Lo que ha hecho Mario Garcés es prodigioso. Ha buscado a quince españoles de las más diversas épocas, desde el Renacimiento hasta el siglo XX, que vivieron o viajaron por lo que solo en los últimos cien años se llamaría así, Ruta 66. Mario les ha sacado, muchas veces, del olvido; ha contado la prodigiosa historia de cada uno y les ha hecho hablar… como hablaban ellos, cada uno en su época.
Está escrita en el castellano exacto y preciso que se usaba a finales del siglo XVIII. Ni más ni menos. Sin concesiones ni facilidades para bobos. Lees esas páginas y estás oyendo la voz del gran franciscano
Eso es lo mejor de todo porque, con un poco de oficio y otro poco de Wikipedia, cualquiera puede escribir diez o quince páginas sobre la historia de Fray Junípero Serra, el fraile mallorquín que está en la partida de nacimiento de California. Eso no es demasiado difícil. Pero lo que está fuera del alcance del común de los mortales (de cualquier partido) es escribir una larga, emocionante y bellísima carta en la que Junípero Serra, en sus horas finales, confiesa lo que hizo, y cómo y por qué; y digo bien, confiesa, porque es una confesión en toda regla. Y está escrita en el castellano exacto y preciso que se usaba a finales del siglo XVIII. Ni más ni menos. Sin concesiones ni facilidades para bobos. Lees esas páginas y estás oyendo la voz del gran franciscano.
Cuando el soldado Alonso Quílez se encuentra en Arizona con los indios hopi, estás oyéndole respirar en su lengua de entonces y además oyes la voz de la mujer india que aguarda para morir, aterrorizada, junto a otro agonizante. Cuando escuchas a Marcelino Orbés, uno de los payasos más famosos del mundo a principios del siglo pasado, estás asistiendo al pensamiento de alguien que cayó desde lo más alto de la fama y la riqueza hasta la miseria y el suicidio. Y con el lenguaje de entonces. Lo mismo que cuando un señor de Salamanca, honrado pero ventrílocuo, Wenceslao Moreno (pariente de un delincuente de nuestros días, adivinen), se encuentra nada menos que con Dean Martin y Frank Sinatra, que no dejan de ser dos hampones con glamour. El lenguaje ahí se vuelve el de una peli de Cagney con guion de Robert Buckner. No me resisto a citar una frase: “Dean Martin tenía el pelo rasurado al cercén y gastaba una sonrisa estridente de macarra capaz de matar a pestañazos”. De verdad, ¿conocen a ustedes alguien vivo capaz de escribir así?

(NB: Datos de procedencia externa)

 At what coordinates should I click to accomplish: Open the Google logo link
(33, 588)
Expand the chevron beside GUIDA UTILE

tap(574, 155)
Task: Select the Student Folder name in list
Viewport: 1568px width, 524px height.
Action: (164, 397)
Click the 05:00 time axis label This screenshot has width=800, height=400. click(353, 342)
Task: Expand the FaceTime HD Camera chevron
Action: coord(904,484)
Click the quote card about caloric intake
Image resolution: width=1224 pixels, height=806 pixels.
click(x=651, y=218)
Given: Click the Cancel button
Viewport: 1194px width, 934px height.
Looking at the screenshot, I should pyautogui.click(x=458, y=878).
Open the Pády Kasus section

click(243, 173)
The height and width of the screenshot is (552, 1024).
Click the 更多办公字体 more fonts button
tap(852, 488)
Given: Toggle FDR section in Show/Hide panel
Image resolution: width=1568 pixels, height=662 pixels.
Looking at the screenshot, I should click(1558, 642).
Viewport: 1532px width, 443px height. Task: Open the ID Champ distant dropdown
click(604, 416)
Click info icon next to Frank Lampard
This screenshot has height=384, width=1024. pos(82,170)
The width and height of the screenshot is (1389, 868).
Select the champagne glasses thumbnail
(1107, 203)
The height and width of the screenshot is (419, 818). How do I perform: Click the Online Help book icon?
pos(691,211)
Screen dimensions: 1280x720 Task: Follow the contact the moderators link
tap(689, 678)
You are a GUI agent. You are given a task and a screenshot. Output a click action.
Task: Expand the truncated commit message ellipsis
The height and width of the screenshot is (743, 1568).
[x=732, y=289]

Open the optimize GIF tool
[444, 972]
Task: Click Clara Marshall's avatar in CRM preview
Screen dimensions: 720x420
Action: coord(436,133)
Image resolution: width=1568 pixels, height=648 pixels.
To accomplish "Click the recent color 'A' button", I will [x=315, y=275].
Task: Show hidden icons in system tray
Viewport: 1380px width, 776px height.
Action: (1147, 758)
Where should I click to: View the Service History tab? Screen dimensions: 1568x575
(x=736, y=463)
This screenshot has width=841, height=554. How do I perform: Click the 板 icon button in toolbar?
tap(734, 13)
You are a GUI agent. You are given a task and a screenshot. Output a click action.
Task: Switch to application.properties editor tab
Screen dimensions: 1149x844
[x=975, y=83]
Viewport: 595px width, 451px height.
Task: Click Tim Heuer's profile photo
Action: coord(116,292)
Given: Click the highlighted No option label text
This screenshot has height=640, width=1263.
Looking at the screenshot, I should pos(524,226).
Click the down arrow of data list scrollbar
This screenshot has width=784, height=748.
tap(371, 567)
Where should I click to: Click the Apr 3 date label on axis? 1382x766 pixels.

Todo el libro es igual. Uno viaja de personaje en personaje, de historia en historia, cambiando sin esfuerzo de época, de paisaje, por supuesto de estilo y de léxico. Ya verán el capítulo en el que Jardiel Poncela y Edgar Neville van a una fiesta en casa de Mary Pickford y Douglas Fairbanks, en el Hollywood de los años dorados. La única que no aparece ni una sola vez en todo el libro (salvo en la portada, claro) es precisamente la Ruta 66…
Cuando, después de toda una vida dedicado a juntar letras, te encuentras con un libro que te hace pensar: “Pero este tío ¿cómo lo hará?”, es que has hallado un diamante. En mi caso, también un amigo con cuya conversación disfruto como con muy pocas. Y que ha escrito el mejor libro que le leído en este año.
Mi pregunta es solo una: ¿qué rayos hace un tipo con semejante talento metido hasta las rodillas en los albañales de la política, del Congreso y de la maquinaria feroz de los partidos? Pues miren ustedes, yo tampoco lo entiendo. Imagino que un día u otro se le pasará. Oremos.